Why has Hawking lived so long with this malady when so many other people die so soon after diagnosis? We spoke with Leo McCluskey, an associate professor of neurology and medical director of the ALS Center at the University of Pennsylvania, to find out more about the disease and why it has spared Hawking and his amazing brain.
ALS, which is also known as a motor-neuron disease—and colloquially as Lou Gehrig’s disease in the U.S.—is a neurodegenerative disease. Each muscle is controlled by motor neurons that reside in the brain in the frontal lobe. These are controlled electrically and are synaptically connected to motor neurons that reside lower down in the brain—as well as motor neurons that reside in the spinal cord. The guys in the brain are called the upper motor neurons, and the guys in the spine are called the lower motor neurons. The disease causes weakness of either upper motor neurons or lower motor neurons or both.
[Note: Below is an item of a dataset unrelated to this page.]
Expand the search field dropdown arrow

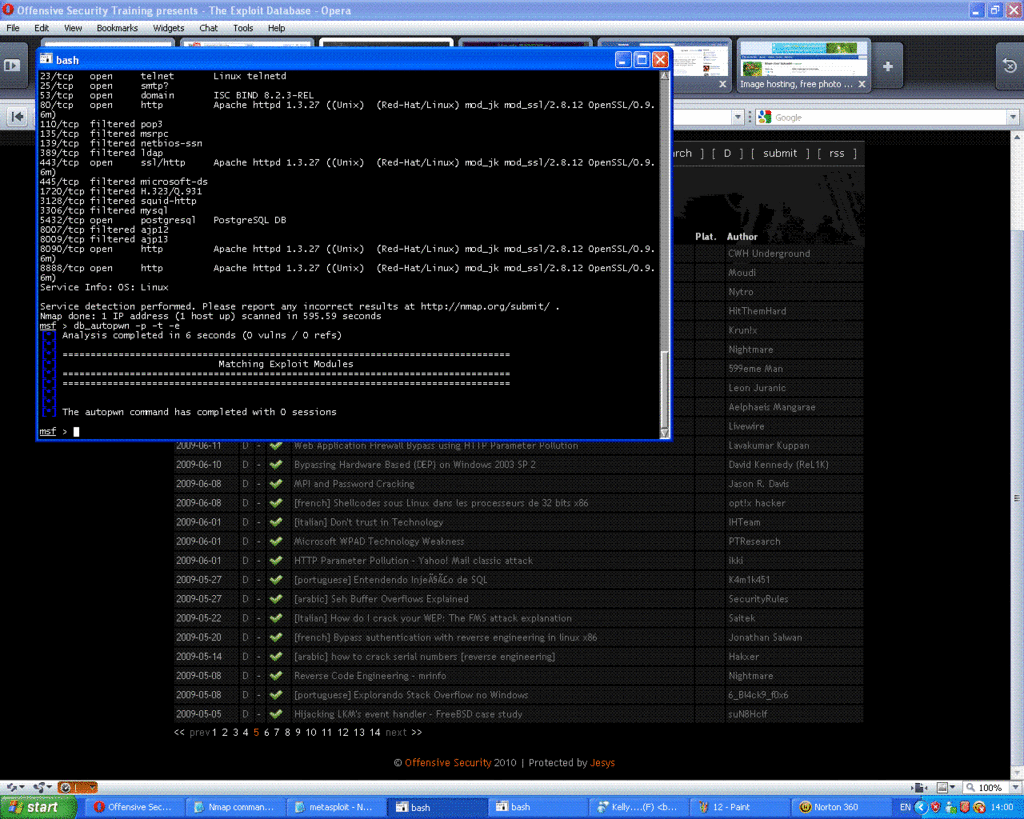[x=1012, y=118]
It’s been known for quite some time that there are variants of ALS. One is referred to as progressive muscular atrophy, or PMA. It appears to be an isolated illness of the lower motor neurons. However, pathologically, if you do an autopsy of a patient, they will have evidence of deterioration of upper motor neurons.
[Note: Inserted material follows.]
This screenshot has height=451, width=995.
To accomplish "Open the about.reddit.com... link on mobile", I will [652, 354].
There is also primary lateral sclerosis—PLS—and clinically it looks like an isolated upper motor-neuron disorder. However, pathologically they also have lower motor-neuron disorder.
The other classic syndrome is called progressive baldor palsy—or progressive supranuclear palsy—which is weakening of cranial muscles, like the tongue, face and swallowing muscles. But it pretty much always spreads to limb muscles.
Those are the four classic motor-neuron disorders that have been described. And it was thought for quite some time that these disorders were limited to motor neurons. It’s now clear that that’s not true. It’s now well recognized that 10 percent of these patients can develop degeneration in another part of the brain, such as other parts of the frontal lobe that don’t contain the motor neurons or the temporal lobe. So some of these patients can actually develop dementia, called frontal-temporal lobe dementia.